For the most part, the previous studies that have classified superfamilies into one or the other of these categories have been limited either in their scope (see the review by Glasner et al. for examples [39]) or in the type of data used [8],[9],[20],[21]. Although our current work cannot be directly compared with these previous analyses because of differences in methodologies, our results suggest that the evolution of enzyme function is too complex to be described by a few distinct categories. Instead, we see large variations in the patterns of substrate conservation across the set of superfamilies investigated in this study. Also, in these superfamilies, conserved substructures are not entirely reacting nor are they entirely non-reacting. This observation also suggests that the reacting and non-reacting substructures, the latter often including the part of the substrate that has binding interactions with the enzyme, are simultaneously relevant to the evolutionary process and should be analyzed together. Consistent with our observations, a recent network-based analysis of the evolution of metabolism concludes that the two models previously used to describe enzyme evolution are not mutually exclusive or independent [40].

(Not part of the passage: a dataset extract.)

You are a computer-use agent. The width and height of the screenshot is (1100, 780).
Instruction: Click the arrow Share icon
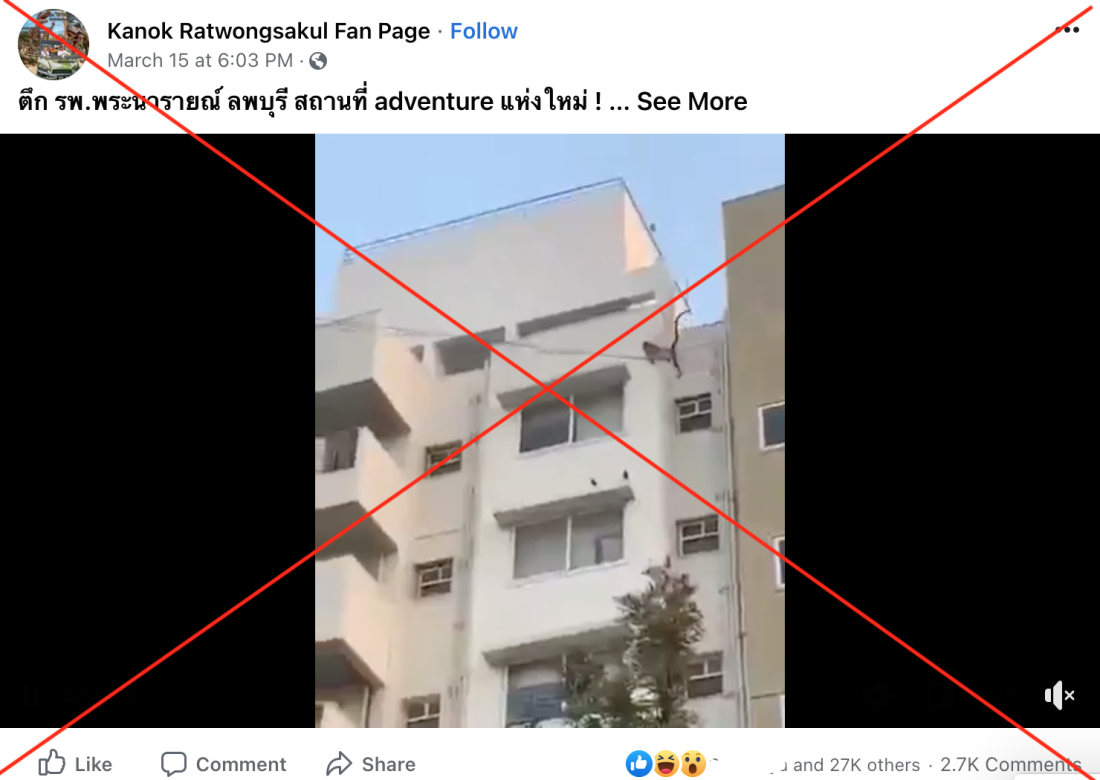coord(340,763)
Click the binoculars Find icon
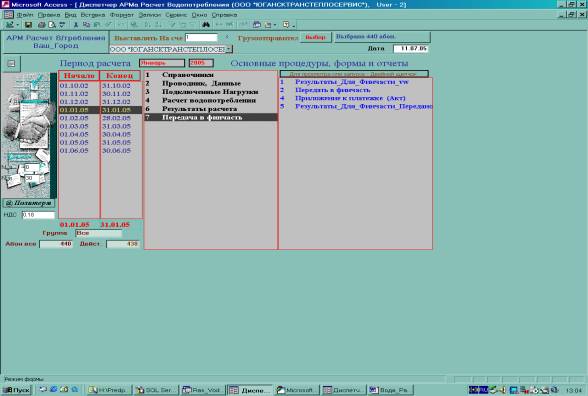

Variations observed within individual superfamilies suggest additional complexity in the evolution of function and how conserved substrate substructures are used in catalysis. Although within most of the superfamilies we studied there is little variation in the extent to which conserved substructures are involved in the reaction (Figure 4), the observation of some variation, and in a few cases, considerable variation, demonstrates that even members of the same superfamily may not proceed with the same pattern of evolution.

As discussed in the sections below, these results also suggest potentially important implications for the analysis of individual superfamilies, functional annotation, and value of evolutionary information in providing guidance for enzyme engineering.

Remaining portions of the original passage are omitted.